The Military Roadmap. America’s “Next Libyas”: Iran, Nigeria, Venezuela, Syria, Yemen

Gaddafi death hasn’t stopped war in Libya – expert

-“What we have been witnessing is a redistribution of spheres of influence, where the United States is the main player.”
-The American economy is in need of inexpensive oil, so the U.S. government is even ready to wage wars, if only oil arrives…Any country with large reserves of energy resources – Iran, Syria, Venezuela or Nigeria, could come next…”The U.S. will be turning the enslaved countries into a replica of Iraq: it will plant a puppet government there and give the use of the country to oil companies. The same will happen to Libya, of course.”

MOSCOW: Fighting will continue in Libya by all accounts after Gadhafi’s death, and Syria, Iran, Yemen, Venezuela and Nigeria could be the next in the line of countries likely to follow in Libya’s footsteps, said experts, polled by the daily Kommersant.

“Citizens of Libya have realized that the new government is not bringing anything good to the nation and even attacked Tripoli, inflicting serious damage on the authorities. Exactly they could become a replacement to Gaddafi, but the West will do all it can to ward off this prospect. A Libya with an independent government will not suit it,” said Leonid Ivashov, the president of the Geopolitical Problems Academy. The war did not end after Gadhafi’s death, he said.

Asked by Kommersant who will be the next, most experts said Syria and Iran will not escape Libya’s fate.

“As one watches the general trend in the Arab revolutions one can see that the secular-type dictators, with whom at least some sort of a deal could be reached, are being removed in an attempt to replace them with Wahhabis. Behind all this stands Saudi Arabia, which has been building up its influence in search for a dominating role in the region,” said Yevgeny Satanovsky, the president of the Middle East Institute.

This is extremely dangerous since no agreement at all can be forged with the radicals. “The entire sequence of the Arab revolutions is the outcome of one game played by the Islamists,” Satanovsky said.

Deputy head of the Liberal Democratic Party faction Maxim Rokhmistrov agrees with this opinion and he argues that exactly the leaders “who are not dictators” are being removed in the Arab revolutions.

“All those who have been to Libya know that Gaddafi was not a tyrant, while living standards in that country where higher than in many of the industrialized states…,” he said.

“What we have been witnessing is a redistribution of spheres of influence, where the United States is the main player,” he said.
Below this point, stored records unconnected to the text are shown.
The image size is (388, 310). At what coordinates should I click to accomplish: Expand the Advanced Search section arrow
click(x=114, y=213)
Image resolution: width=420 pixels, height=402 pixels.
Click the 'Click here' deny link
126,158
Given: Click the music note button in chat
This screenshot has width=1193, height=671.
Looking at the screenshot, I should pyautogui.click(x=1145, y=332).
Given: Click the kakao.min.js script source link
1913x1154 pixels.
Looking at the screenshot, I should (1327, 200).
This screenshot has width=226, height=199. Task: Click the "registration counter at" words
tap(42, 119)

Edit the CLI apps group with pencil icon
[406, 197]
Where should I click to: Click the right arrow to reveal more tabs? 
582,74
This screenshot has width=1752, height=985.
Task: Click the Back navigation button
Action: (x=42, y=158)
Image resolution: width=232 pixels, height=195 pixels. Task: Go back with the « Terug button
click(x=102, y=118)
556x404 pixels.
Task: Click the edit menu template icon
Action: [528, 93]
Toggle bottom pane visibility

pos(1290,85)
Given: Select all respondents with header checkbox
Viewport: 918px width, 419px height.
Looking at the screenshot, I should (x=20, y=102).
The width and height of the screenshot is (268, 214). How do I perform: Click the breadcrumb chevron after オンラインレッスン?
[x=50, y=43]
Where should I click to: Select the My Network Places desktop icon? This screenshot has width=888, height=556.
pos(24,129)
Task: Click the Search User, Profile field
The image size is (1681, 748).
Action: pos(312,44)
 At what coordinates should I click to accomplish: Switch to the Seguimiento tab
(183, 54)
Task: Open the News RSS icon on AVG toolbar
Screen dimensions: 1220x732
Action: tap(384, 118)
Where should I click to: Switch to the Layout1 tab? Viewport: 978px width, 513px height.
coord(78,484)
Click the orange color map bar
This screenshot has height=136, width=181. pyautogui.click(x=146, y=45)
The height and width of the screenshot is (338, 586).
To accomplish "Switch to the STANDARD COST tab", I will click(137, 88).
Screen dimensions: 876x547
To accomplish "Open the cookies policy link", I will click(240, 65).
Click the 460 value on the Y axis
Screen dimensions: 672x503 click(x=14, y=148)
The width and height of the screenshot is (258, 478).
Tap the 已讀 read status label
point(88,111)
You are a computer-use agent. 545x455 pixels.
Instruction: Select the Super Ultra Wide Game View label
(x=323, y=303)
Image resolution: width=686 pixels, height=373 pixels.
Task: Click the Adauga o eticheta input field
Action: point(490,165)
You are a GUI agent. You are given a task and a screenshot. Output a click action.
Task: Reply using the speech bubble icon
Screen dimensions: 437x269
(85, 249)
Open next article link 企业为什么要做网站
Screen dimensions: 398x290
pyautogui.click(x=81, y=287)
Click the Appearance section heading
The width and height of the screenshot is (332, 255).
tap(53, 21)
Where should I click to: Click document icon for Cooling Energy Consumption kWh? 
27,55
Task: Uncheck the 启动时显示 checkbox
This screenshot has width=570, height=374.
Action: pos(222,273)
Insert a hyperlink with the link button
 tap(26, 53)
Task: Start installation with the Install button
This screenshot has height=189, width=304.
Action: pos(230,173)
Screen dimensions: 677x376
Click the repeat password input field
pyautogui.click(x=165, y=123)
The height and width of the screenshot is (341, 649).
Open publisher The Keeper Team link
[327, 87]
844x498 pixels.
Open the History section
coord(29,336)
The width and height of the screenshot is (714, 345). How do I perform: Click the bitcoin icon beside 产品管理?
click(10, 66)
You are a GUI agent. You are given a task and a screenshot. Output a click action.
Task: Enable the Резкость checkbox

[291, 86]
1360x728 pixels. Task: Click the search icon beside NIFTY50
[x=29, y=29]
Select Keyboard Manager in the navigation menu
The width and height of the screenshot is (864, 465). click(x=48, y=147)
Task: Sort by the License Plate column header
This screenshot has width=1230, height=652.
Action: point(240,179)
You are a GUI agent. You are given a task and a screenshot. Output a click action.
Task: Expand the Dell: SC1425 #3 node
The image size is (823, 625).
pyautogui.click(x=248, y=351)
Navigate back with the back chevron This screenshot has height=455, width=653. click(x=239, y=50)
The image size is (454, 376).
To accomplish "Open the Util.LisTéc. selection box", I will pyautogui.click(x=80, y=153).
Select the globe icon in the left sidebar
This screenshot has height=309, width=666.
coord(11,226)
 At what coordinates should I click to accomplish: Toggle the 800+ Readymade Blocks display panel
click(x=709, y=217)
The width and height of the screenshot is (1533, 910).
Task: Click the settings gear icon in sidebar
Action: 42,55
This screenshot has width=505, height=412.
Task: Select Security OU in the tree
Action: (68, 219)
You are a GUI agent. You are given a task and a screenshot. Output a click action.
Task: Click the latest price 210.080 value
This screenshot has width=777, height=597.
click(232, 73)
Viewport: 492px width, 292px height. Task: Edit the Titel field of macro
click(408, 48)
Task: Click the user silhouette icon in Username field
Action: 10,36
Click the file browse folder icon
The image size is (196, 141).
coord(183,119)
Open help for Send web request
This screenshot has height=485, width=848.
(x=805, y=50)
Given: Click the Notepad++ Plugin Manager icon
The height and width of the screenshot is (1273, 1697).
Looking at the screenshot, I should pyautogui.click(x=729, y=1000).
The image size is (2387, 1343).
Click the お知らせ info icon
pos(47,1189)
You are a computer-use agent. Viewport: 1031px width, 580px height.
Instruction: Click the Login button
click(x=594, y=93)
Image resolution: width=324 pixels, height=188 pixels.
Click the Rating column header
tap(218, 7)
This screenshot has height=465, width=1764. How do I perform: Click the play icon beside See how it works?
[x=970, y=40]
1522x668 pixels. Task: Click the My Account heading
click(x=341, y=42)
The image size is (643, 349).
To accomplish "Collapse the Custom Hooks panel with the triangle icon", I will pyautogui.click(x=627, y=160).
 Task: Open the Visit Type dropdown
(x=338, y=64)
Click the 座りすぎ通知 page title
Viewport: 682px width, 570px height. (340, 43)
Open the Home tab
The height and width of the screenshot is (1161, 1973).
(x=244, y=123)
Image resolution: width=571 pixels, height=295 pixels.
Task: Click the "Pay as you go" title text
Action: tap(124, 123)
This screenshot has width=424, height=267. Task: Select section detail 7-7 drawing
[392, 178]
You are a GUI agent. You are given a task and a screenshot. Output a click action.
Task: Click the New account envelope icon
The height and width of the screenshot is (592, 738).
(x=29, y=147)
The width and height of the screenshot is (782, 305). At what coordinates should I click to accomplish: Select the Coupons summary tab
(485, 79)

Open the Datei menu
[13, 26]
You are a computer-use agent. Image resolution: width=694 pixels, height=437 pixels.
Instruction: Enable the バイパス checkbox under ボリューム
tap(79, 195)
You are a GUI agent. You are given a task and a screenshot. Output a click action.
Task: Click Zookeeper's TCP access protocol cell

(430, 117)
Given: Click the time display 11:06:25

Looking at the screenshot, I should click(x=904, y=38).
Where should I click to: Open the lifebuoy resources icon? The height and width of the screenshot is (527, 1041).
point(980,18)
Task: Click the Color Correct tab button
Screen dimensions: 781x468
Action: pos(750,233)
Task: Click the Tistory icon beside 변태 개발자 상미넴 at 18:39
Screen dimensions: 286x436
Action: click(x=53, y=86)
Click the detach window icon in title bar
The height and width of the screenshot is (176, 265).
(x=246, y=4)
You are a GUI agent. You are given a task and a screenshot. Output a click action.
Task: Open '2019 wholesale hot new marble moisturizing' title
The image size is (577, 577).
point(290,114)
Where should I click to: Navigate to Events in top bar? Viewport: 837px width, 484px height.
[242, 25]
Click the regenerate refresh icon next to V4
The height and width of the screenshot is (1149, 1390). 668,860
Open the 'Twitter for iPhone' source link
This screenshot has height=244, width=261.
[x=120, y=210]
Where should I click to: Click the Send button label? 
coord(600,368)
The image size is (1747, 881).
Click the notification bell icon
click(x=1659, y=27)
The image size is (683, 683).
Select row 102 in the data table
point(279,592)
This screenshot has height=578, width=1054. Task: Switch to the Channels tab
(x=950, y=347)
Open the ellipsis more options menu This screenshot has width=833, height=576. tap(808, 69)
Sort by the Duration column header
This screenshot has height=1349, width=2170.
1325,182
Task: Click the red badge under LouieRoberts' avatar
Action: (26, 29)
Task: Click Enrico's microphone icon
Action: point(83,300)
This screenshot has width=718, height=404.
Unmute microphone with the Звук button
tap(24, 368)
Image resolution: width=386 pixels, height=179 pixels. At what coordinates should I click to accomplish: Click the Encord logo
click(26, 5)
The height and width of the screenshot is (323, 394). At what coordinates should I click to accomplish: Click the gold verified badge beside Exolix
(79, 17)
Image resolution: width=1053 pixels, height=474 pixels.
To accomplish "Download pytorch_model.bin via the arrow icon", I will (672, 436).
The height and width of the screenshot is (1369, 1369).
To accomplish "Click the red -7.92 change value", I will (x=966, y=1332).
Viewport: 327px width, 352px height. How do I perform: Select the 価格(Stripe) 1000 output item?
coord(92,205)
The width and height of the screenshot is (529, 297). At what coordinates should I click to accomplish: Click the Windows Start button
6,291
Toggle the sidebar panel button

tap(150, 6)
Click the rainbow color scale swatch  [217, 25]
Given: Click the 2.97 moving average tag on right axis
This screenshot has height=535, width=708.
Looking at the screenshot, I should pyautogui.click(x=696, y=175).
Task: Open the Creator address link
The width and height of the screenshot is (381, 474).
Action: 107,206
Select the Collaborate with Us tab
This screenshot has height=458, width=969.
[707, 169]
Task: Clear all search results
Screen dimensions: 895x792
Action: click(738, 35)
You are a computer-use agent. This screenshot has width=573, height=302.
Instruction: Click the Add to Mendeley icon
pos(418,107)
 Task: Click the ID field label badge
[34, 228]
State Duma Deputy Vadim Solovyov of the Communist Party faction shares this opinion. The American economy is in need of inexpensive oil, so the U.S. government is even ready to wage wars, if only oil arrives, he said. Any country with large reserves of energy resources – Iran, Syria, Venezuela or Nigeria, could come next, he said.

“The U.S. will be turning the enslaved countries into a replica of Iraq: it will plant a puppet government there and give the use of the country to oil companies. The same will happen to Libya, of course,” he said.